Stated task: Copy the records below word for word, keeping every line in its original order.
## begin Source records
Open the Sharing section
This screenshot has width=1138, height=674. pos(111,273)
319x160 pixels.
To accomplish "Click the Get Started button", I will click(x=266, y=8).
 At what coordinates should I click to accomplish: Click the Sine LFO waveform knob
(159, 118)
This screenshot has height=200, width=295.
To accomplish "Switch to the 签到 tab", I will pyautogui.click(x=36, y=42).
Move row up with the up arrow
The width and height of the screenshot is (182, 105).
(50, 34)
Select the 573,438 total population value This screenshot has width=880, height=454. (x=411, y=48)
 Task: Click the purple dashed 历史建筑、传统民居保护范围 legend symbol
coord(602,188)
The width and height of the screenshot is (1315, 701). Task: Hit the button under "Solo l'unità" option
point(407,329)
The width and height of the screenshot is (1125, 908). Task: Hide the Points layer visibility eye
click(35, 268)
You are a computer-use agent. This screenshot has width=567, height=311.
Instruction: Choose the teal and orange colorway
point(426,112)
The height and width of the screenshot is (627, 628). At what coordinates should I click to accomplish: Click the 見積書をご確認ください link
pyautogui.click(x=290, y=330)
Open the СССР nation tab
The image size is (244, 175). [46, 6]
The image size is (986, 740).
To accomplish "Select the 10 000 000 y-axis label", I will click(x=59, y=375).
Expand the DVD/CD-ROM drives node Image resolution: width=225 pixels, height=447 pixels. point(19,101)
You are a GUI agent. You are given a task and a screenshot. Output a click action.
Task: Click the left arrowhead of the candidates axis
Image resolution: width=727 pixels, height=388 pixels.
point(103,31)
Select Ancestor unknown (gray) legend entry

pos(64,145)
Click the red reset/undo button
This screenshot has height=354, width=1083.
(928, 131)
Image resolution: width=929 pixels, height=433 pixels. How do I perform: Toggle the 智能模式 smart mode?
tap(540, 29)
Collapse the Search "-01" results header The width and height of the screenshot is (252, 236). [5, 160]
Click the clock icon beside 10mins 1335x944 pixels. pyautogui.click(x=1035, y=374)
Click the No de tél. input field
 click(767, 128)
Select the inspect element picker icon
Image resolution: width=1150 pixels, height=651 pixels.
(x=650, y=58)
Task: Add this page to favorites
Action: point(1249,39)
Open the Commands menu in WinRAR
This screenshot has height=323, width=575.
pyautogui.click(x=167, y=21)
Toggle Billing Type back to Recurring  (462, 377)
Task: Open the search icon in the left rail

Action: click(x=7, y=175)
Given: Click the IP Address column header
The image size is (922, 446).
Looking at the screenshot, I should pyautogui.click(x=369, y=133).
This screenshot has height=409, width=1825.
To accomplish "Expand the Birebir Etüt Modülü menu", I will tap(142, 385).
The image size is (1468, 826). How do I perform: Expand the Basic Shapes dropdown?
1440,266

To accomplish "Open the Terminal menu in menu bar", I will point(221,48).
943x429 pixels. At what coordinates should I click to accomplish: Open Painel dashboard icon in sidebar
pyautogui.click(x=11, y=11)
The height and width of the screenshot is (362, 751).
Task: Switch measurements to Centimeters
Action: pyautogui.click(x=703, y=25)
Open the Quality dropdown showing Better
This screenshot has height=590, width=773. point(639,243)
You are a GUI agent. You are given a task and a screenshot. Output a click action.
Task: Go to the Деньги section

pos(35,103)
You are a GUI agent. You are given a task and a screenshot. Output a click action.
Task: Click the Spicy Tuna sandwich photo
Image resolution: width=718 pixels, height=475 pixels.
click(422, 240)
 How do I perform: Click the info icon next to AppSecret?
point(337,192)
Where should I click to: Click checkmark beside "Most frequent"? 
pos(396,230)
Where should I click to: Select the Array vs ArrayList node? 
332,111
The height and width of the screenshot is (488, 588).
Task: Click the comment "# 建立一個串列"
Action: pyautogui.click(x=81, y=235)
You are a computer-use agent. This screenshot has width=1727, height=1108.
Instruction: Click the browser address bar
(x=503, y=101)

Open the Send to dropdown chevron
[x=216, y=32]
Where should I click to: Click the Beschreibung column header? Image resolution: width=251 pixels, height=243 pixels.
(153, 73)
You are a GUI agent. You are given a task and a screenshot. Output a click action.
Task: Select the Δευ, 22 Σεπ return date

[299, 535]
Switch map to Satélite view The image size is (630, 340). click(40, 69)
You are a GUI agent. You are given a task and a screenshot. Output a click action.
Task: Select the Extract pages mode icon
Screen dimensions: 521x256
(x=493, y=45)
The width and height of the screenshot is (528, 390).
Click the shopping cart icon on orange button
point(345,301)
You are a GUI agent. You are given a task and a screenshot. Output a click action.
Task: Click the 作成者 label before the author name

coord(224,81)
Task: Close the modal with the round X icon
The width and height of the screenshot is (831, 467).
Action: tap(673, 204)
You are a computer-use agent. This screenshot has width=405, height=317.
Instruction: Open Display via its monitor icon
## end Source records
Full output:
Open the Sharing section
This screenshot has width=1138, height=674. pos(111,273)
319x160 pixels.
To accomplish "Click the Get Started button", I will click(x=266, y=8).
 At what coordinates should I click to accomplish: Click the Sine LFO waveform knob
(159, 118)
This screenshot has height=200, width=295.
To accomplish "Switch to the 签到 tab", I will pyautogui.click(x=36, y=42).
Move row up with the up arrow
The width and height of the screenshot is (182, 105).
(50, 34)
Select the 573,438 total population value This screenshot has width=880, height=454. (x=411, y=48)
 Task: Click the purple dashed 历史建筑、传统民居保护范围 legend symbol
coord(602,188)
The width and height of the screenshot is (1315, 701). Task: Hit the button under "Solo l'unità" option
point(407,329)
The width and height of the screenshot is (1125, 908). Task: Hide the Points layer visibility eye
click(35, 268)
You are a computer-use agent. This screenshot has width=567, height=311.
Instruction: Choose the teal and orange colorway
point(426,112)
The height and width of the screenshot is (627, 628). At what coordinates should I click to accomplish: Click the 見積書をご確認ください link
pyautogui.click(x=290, y=330)
Open the СССР nation tab
The image size is (244, 175). [46, 6]
The image size is (986, 740).
To accomplish "Select the 10 000 000 y-axis label", I will click(x=59, y=375).
Expand the DVD/CD-ROM drives node Image resolution: width=225 pixels, height=447 pixels. point(19,101)
You are a GUI agent. You are given a task and a screenshot. Output a click action.
Task: Click the left arrowhead of the candidates axis
Image resolution: width=727 pixels, height=388 pixels.
point(103,31)
Select Ancestor unknown (gray) legend entry

pos(64,145)
Click the red reset/undo button
This screenshot has height=354, width=1083.
(928, 131)
Image resolution: width=929 pixels, height=433 pixels. How do I perform: Toggle the 智能模式 smart mode?
tap(540, 29)
Collapse the Search "-01" results header The width and height of the screenshot is (252, 236). [5, 160]
Click the clock icon beside 10mins 1335x944 pixels. pyautogui.click(x=1035, y=374)
Click the No de tél. input field
 click(767, 128)
Select the inspect element picker icon
Image resolution: width=1150 pixels, height=651 pixels.
(x=650, y=58)
Task: Add this page to favorites
Action: point(1249,39)
Open the Commands menu in WinRAR
This screenshot has height=323, width=575.
pyautogui.click(x=167, y=21)
Toggle Billing Type back to Recurring  (462, 377)
Task: Open the search icon in the left rail

Action: click(x=7, y=175)
Given: Click the IP Address column header
The image size is (922, 446).
Looking at the screenshot, I should pyautogui.click(x=369, y=133).
This screenshot has height=409, width=1825.
To accomplish "Expand the Birebir Etüt Modülü menu", I will tap(142, 385).
The image size is (1468, 826). How do I perform: Expand the Basic Shapes dropdown?
1440,266

To accomplish "Open the Terminal menu in menu bar", I will point(221,48).
943x429 pixels. At what coordinates should I click to accomplish: Open Painel dashboard icon in sidebar
pyautogui.click(x=11, y=11)
The height and width of the screenshot is (362, 751).
Task: Switch measurements to Centimeters
Action: pyautogui.click(x=703, y=25)
Open the Quality dropdown showing Better
This screenshot has height=590, width=773. point(639,243)
You are a GUI agent. You are given a task and a screenshot. Output a click action.
Task: Go to the Деньги section

pos(35,103)
You are a GUI agent. You are given a task and a screenshot. Output a click action.
Task: Click the Spicy Tuna sandwich photo
Image resolution: width=718 pixels, height=475 pixels.
click(422, 240)
 How do I perform: Click the info icon next to AppSecret?
point(337,192)
Where should I click to: Click checkmark beside "Most frequent"? 
pos(396,230)
Where should I click to: Select the Array vs ArrayList node? 
332,111
The height and width of the screenshot is (488, 588).
Task: Click the comment "# 建立一個串列"
Action: pyautogui.click(x=81, y=235)
You are a computer-use agent. This screenshot has width=1727, height=1108.
Instruction: Click the browser address bar
(x=503, y=101)

Open the Send to dropdown chevron
[x=216, y=32]
Where should I click to: Click the Beschreibung column header? Image resolution: width=251 pixels, height=243 pixels.
(153, 73)
You are a GUI agent. You are given a task and a screenshot. Output a click action.
Task: Select the Δευ, 22 Σεπ return date

[299, 535]
Switch map to Satélite view The image size is (630, 340). click(40, 69)
You are a GUI agent. You are given a task and a screenshot. Output a click action.
Task: Select the Extract pages mode icon
Screen dimensions: 521x256
(x=493, y=45)
The width and height of the screenshot is (528, 390).
Click the shopping cart icon on orange button
point(345,301)
You are a GUI agent. You are given a task and a screenshot. Output a click action.
Task: Click the 作成者 label before the author name

coord(224,81)
Task: Close the modal with the round X icon
The width and height of the screenshot is (831, 467).
Action: tap(673, 204)
You are a computer-use agent. This screenshot has width=405, height=317.
Instruction: Open Display via its monitor icon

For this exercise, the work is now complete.